Despite the losses, King said government’s mandate of ensuring public safety is still the focus.

“Safe communities and protecting people in areas where people violate the law, we will prosecute to the fullest extent possible,” King  said.

As part of that, he said, government has given a financial boost to policing in the province.

Earlier this month, government announced a $1-million investment to police forces. The money will go towards creating a new task force on Child Exploitation and Drugs, a joint effort between the RCMP and RNC, to help fight child exploitation, illegal drugs and organized crime.

However, the prosecutor who plans to quit said investing in policing doesn’t go far enough if criminals aren’t prosecuted.

“The way the criminal justice system works, it makes no sense to hire hundreds of police officers and not have the Crown prosecutors to go to court (to prosecute them),” she said.

“The criminal justice system is a chain and every link in the chain matters.

“You need to have police officers, but you also need to have prosecutors, sheriff’s officers, you need to have probation officers to supervise them when they’re in the community. And you need to have (legal aid) defence lawyers.

“It’s very dangerous. It’s a much more dangerous time in Newfoundland post-budget than pre-budget.”

She also believes cutting the Family Violence Intervention Court is a huge mistake.

“That going away, that is just such a devastating blow,” she said. “There are women killed or seriously hurt by violent partners in this province.

“We were making really good progress with that court. We were doing really important work there.”

However, King told reporters that it was cut due to the low numbers of people availing of the full program.

Last year, the budget for the Family Violence Intervention Court was close to $500,000. In all, he said, 10 people availed of the full program.

“There comes a point in time, from government’s perspective when you have to decide whether that’s an effective way to deliver services and supports to those who are impacted by family violence, and we don’t believe it is.

“We don’t believe that for the number of participants, that’s a wise use of the money,” he said. “So, we’ve decided we won’t continue with the pilot.”

He said government will continue to support those who have been affected by family violence and said services are available through police and victim services.

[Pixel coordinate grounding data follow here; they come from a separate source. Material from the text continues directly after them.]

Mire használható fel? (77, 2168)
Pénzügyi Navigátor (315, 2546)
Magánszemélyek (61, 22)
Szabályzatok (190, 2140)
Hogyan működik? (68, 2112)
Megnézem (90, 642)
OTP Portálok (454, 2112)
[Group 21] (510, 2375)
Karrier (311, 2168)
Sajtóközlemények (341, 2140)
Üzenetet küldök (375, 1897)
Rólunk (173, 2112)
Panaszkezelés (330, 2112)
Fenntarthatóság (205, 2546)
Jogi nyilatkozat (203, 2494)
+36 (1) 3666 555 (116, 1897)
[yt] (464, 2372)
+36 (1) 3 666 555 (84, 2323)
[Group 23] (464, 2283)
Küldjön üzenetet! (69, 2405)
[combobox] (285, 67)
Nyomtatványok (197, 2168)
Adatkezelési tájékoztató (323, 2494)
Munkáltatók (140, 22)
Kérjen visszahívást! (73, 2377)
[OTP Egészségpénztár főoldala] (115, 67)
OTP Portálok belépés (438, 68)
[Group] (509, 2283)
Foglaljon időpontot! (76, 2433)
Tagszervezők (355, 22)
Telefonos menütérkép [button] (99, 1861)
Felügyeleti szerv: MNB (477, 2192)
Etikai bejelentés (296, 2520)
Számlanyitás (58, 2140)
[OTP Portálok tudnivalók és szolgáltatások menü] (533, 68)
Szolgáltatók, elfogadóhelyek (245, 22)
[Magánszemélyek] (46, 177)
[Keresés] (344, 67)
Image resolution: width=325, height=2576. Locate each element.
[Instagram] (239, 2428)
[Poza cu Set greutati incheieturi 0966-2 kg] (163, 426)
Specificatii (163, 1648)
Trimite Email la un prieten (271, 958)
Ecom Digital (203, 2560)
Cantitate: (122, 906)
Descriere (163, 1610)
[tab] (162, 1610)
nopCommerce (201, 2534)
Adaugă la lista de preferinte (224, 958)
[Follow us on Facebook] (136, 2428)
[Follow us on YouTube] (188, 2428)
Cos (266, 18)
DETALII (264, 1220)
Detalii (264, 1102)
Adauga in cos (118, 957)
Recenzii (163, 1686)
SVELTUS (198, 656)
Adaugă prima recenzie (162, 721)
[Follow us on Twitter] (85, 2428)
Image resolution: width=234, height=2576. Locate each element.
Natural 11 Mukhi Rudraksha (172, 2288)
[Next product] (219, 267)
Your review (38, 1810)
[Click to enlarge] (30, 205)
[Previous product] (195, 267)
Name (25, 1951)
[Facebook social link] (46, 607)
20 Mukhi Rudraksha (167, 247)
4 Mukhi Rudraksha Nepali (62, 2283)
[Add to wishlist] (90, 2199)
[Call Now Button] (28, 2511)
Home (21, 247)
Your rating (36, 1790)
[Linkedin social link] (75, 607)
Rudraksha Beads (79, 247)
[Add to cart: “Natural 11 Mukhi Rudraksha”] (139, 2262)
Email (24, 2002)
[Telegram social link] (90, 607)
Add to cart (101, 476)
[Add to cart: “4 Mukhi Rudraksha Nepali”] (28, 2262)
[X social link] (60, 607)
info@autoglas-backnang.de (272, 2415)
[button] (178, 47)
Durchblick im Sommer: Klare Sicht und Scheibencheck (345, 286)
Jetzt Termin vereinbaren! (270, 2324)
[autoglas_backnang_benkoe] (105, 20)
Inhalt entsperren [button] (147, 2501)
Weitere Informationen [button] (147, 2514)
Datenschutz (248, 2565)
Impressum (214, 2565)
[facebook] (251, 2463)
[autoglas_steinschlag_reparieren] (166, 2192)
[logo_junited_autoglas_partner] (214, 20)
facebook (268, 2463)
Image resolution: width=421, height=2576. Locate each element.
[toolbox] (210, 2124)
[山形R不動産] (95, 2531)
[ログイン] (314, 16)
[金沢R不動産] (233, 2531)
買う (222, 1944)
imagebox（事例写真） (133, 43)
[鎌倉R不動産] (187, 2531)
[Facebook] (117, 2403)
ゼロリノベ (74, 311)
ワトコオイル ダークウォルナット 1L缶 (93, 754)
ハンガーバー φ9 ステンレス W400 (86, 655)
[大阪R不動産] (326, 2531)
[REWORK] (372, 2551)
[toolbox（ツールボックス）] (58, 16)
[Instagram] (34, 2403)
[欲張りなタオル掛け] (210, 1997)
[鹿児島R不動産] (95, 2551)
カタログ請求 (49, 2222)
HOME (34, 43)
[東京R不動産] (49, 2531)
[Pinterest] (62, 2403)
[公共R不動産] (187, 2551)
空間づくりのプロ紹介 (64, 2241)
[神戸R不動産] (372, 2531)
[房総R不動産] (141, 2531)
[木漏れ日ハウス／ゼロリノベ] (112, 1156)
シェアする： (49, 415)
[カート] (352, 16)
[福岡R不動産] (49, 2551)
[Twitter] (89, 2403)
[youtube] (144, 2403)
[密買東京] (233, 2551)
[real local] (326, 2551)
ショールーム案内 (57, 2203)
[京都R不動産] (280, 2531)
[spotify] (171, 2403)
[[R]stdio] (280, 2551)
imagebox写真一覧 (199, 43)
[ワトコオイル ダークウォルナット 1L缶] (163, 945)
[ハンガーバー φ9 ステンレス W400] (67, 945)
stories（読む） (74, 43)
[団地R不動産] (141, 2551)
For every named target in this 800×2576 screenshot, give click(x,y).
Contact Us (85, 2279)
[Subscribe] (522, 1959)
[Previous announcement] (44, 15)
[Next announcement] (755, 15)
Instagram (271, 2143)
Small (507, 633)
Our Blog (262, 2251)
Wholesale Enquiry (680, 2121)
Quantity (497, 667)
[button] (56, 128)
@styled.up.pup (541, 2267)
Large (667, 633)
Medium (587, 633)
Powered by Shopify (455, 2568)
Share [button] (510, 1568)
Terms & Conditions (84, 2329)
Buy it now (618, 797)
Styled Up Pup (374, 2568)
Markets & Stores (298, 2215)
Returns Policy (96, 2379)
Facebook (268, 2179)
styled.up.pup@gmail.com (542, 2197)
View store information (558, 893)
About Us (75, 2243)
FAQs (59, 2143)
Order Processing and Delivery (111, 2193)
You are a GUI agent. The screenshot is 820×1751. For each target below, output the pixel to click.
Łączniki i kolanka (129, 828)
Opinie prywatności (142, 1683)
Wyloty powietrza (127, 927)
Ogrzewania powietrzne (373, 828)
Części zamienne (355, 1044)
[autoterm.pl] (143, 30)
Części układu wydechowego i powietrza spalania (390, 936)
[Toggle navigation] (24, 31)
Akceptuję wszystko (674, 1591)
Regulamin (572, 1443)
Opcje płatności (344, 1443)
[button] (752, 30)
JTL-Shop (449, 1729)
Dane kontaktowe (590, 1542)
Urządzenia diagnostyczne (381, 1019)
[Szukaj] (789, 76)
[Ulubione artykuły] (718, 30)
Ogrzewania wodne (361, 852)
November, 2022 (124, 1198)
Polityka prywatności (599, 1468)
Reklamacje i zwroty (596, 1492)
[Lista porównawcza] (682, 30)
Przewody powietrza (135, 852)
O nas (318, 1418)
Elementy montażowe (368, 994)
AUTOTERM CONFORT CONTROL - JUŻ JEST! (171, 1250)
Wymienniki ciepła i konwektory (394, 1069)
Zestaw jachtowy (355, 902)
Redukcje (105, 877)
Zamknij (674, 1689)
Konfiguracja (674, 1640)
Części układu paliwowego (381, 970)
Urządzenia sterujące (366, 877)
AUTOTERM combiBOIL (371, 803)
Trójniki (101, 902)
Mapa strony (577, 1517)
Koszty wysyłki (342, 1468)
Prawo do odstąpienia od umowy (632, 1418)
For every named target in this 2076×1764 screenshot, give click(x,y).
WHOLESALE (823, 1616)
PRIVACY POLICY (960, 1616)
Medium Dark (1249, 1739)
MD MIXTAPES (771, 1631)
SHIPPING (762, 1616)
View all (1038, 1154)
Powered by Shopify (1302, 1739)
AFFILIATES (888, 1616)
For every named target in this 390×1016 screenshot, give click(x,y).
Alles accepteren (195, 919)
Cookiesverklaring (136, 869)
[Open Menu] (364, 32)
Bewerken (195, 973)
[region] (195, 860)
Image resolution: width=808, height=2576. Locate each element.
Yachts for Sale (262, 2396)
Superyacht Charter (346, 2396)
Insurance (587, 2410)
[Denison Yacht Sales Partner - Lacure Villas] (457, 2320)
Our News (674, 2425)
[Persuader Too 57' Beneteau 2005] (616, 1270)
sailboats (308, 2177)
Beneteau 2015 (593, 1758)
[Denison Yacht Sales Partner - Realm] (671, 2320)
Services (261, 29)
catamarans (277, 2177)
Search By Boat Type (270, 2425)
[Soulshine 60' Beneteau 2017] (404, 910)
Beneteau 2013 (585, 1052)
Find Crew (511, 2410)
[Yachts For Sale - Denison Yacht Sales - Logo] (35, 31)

Low numbers at the youth correctional facility in Whitbourne was also the reason for the cut there. King said 10 years ago, an average of 45 to 50 youth were remanded at that centre. Currently, there are nine.

“It doesn’t take a rocket scientist to figure out you don’t need the same staff compliment for nine youth than you do to serve 45 to 50,” King said.

As for the cuts in the sheriff’s office, King said safety will still be a priority in court.

“We’ve been reassured that with some of the new technologies implemented at the courthouse, along with the way we’re able to arrange staffing on a go-forward basis that safety will not be an issue and if we have to reassign or use a different model of staffing, then we’ll certainly do that,” King said.

King and Marshall said they will closely monitor things and resource requirements and will respond if need be.

Marshall said, in the Crown’s office, if situations arise where, for example, there are additional complex cases and extra resources are needed, he is open to suggestions.

“My door is always open,” he said.

King is encouraging people to wait and see how things play out.

“It’s very early in the process. Let’s let the system settle out a bit. Let’s give it a bit of time. The budget was delivered Tuesday. This is Thursday. It hasn’t been 48 hours and the full impact is not known yet and won’t be known for quite some time …,” he said.

“It’s really a little bit too early to pass judgment on what the lay of the land will be.

“So give it a couple of weeks and we’ll have a better picture.”

But for the prosecutor leaving the Crown’s office, it’s already too late.

She said she knows what the impact will be and she’s had enough.

“The slash and burn approach has already put public safety at risk,” she said.

“Waiting for the dust to settle increases that risk.”